I felt that Templand was a good book, especially due to its relevant themes. Templand embodied the horror with which young people eye the job market today, as well as their persistant hope for a great job that will enable them to change the world. With unemployment still an issue around the globe, many young adults are anxious about their future, and this idea was clearly present in Templand.
The style of Templand contributed to making a serious topic more enjoyable to read about. Humorous temp jobs from Melanie's past are mixed in with her narration of the present, which provides comic relief and makes the book lighthearted rather than depressing. The crazy blood-bank manager and her endless professional failings balances out Melanie's awful stint in the asbestos-filled Annex.
Some characters were developed better than others, but on the whole they were likeable and relatable. Melanie's relationship with her grandparents, especially her grandfather, is described well and contributes to the reader's understanding not only of Melanie's past, but also of her work ethic and goals for herself.

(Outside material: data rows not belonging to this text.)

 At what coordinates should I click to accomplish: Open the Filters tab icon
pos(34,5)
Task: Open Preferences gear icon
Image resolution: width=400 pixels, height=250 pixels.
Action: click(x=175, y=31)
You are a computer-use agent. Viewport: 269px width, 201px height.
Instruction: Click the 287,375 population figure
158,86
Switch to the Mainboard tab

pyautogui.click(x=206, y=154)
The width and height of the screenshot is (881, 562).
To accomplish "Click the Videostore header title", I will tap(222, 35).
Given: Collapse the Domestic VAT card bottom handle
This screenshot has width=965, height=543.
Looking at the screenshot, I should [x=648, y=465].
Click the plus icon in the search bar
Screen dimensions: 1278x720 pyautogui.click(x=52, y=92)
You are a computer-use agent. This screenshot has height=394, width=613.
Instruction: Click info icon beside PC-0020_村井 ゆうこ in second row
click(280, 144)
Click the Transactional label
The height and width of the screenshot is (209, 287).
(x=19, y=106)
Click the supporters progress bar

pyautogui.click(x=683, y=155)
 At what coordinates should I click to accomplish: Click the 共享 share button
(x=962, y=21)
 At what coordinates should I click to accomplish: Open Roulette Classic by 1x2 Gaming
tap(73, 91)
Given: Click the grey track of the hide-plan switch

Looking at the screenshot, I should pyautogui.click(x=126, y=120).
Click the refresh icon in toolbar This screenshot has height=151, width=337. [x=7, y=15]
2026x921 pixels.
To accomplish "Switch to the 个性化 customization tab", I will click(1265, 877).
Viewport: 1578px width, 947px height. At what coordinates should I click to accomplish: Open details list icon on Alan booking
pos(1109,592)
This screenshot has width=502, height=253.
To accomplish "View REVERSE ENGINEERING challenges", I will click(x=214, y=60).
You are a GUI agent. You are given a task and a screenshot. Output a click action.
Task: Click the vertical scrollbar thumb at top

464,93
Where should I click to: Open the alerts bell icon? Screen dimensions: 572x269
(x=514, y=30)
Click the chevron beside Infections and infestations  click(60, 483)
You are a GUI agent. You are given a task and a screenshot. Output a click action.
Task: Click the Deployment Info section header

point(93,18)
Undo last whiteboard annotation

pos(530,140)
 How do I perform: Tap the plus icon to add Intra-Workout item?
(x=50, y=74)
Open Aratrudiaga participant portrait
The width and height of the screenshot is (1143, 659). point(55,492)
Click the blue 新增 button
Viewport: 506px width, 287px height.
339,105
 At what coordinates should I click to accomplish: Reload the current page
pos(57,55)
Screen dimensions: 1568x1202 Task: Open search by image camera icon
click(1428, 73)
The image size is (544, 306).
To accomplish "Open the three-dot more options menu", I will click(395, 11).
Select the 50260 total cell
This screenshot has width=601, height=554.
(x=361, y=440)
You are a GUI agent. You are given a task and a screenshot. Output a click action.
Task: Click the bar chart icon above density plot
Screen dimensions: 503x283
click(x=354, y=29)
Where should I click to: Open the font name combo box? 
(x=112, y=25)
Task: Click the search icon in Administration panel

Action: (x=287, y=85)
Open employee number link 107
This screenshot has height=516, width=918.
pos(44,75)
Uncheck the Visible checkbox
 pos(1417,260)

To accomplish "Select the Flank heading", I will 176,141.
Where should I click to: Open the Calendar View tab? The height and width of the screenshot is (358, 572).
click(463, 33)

One thing I didn't like about Templand was the lack of dialogue. Most descriptions were narrated through Melanie's eyes, in a journal-type format. However, dialogue was used in these journal entries. I would have liked to see more of that, to break up some of Melanie's thoughts.
Overall, Templand was a good book that I would recommend to teens and young adults who enjoy chick-lit. It is a great book option for a day at the beach or lazy weekend.